**Exercise prompt:** Through the line that contains "Screen dimensions: 1456x818", return the data below exactly, starting at its first line; leave the rest out.

**Study material:**
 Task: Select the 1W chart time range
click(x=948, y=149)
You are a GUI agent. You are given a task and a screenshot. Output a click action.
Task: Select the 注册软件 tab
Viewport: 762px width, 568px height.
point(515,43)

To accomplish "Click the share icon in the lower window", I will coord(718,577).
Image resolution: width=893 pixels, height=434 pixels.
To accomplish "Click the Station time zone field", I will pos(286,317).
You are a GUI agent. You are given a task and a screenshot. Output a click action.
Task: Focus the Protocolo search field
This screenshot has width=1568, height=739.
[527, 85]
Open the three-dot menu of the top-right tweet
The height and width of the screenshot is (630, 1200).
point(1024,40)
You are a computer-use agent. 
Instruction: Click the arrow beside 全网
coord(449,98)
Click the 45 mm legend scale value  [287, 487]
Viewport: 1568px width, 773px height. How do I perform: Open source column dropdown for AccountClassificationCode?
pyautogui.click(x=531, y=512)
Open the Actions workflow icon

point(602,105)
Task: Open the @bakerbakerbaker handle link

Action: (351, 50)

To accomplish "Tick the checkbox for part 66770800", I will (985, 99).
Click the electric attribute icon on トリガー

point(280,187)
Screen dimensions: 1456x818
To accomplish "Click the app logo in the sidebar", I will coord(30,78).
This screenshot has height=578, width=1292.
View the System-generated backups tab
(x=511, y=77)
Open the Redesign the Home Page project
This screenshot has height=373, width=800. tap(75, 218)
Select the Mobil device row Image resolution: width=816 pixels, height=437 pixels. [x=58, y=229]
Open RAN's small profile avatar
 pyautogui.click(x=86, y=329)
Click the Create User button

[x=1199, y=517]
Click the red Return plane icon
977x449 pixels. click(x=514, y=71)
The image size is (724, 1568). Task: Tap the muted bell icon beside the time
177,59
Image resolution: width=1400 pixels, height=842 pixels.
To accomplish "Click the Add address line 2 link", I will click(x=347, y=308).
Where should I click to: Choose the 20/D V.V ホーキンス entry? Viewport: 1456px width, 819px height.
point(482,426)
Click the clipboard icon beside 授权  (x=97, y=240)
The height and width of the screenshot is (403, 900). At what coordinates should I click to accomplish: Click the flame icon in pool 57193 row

**Result of the task:**
 Task: Select the 1W chart time range
click(x=948, y=149)
You are a GUI agent. You are given a task and a screenshot. Output a click action.
Task: Select the 注册软件 tab
Viewport: 762px width, 568px height.
point(515,43)

To accomplish "Click the share icon in the lower window", I will coord(718,577).
Image resolution: width=893 pixels, height=434 pixels.
To accomplish "Click the Station time zone field", I will pos(286,317).
You are a GUI agent. You are given a task and a screenshot. Output a click action.
Task: Focus the Protocolo search field
This screenshot has width=1568, height=739.
[527, 85]
Open the three-dot menu of the top-right tweet
The height and width of the screenshot is (630, 1200).
point(1024,40)
You are a computer-use agent. 
Instruction: Click the arrow beside 全网
coord(449,98)
Click the 45 mm legend scale value  [287, 487]
Viewport: 1568px width, 773px height. How do I perform: Open source column dropdown for AccountClassificationCode?
pyautogui.click(x=531, y=512)
Open the Actions workflow icon

point(602,105)
Task: Open the @bakerbakerbaker handle link

Action: (351, 50)

To accomplish "Tick the checkbox for part 66770800", I will (985, 99).
Click the electric attribute icon on トリガー

point(280,187)
Screen dimensions: 1456x818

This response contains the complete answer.